WHAT YOU NEED TO DO:
Each line below should be restated word for word.

INFORMATION PROVIDED:
.....
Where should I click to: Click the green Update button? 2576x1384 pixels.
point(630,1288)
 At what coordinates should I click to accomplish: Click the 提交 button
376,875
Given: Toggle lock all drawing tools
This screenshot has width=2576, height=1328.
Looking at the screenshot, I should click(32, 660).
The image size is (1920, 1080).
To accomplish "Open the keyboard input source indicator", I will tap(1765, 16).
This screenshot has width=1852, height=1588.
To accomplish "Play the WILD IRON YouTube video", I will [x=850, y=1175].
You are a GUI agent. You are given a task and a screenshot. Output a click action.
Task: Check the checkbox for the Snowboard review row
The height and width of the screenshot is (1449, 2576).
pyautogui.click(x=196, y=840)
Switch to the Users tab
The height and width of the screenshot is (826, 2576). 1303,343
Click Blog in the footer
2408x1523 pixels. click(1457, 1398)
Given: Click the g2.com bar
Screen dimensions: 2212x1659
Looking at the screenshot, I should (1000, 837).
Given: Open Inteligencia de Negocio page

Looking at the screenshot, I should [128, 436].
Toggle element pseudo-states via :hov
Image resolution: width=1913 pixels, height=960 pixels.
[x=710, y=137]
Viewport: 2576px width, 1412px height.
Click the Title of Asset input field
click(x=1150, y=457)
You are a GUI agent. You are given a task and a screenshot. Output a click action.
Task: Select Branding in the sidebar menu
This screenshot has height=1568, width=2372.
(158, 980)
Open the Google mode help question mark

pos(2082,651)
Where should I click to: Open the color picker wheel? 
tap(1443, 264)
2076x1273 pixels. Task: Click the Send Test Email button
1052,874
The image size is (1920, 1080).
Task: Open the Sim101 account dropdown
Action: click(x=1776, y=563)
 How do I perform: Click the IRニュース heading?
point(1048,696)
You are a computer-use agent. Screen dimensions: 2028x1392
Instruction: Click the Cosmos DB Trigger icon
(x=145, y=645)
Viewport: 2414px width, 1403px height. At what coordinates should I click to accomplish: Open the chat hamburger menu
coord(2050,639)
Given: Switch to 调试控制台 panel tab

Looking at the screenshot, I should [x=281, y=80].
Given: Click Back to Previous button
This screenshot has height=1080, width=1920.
.....
RESULT OF THE EXERCISE:
Where should I click to: Click the green Update button? 2576x1384 pixels.
point(630,1288)
 At what coordinates should I click to accomplish: Click the 提交 button
376,875
Given: Toggle lock all drawing tools
This screenshot has width=2576, height=1328.
Looking at the screenshot, I should click(32, 660).
The image size is (1920, 1080).
To accomplish "Open the keyboard input source indicator", I will tap(1765, 16).
This screenshot has width=1852, height=1588.
To accomplish "Play the WILD IRON YouTube video", I will [x=850, y=1175].
You are a GUI agent. You are given a task and a screenshot. Output a click action.
Task: Check the checkbox for the Snowboard review row
The height and width of the screenshot is (1449, 2576).
pyautogui.click(x=196, y=840)
Switch to the Users tab
The height and width of the screenshot is (826, 2576). 1303,343
Click Blog in the footer
2408x1523 pixels. click(1457, 1398)
Given: Click the g2.com bar
Screen dimensions: 2212x1659
Looking at the screenshot, I should (1000, 837).
Given: Open Inteligencia de Negocio page

Looking at the screenshot, I should [128, 436].
Toggle element pseudo-states via :hov
Image resolution: width=1913 pixels, height=960 pixels.
[x=710, y=137]
Viewport: 2576px width, 1412px height.
Click the Title of Asset input field
click(x=1150, y=457)
You are a GUI agent. You are given a task and a screenshot. Output a click action.
Task: Select Branding in the sidebar menu
This screenshot has height=1568, width=2372.
(158, 980)
Open the Google mode help question mark

pos(2082,651)
Where should I click to: Open the color picker wheel? 
tap(1443, 264)
2076x1273 pixels. Task: Click the Send Test Email button
1052,874
The image size is (1920, 1080).
Task: Open the Sim101 account dropdown
Action: click(x=1776, y=563)
 How do I perform: Click the IRニュース heading?
point(1048,696)
You are a computer-use agent. Screen dimensions: 2028x1392
Instruction: Click the Cosmos DB Trigger icon
(x=145, y=645)
Viewport: 2414px width, 1403px height. At what coordinates should I click to accomplish: Open the chat hamburger menu
coord(2050,639)
Given: Switch to 调试控制台 panel tab

Looking at the screenshot, I should [x=281, y=80].
Given: Click Back to Previous button
This screenshot has height=1080, width=1920.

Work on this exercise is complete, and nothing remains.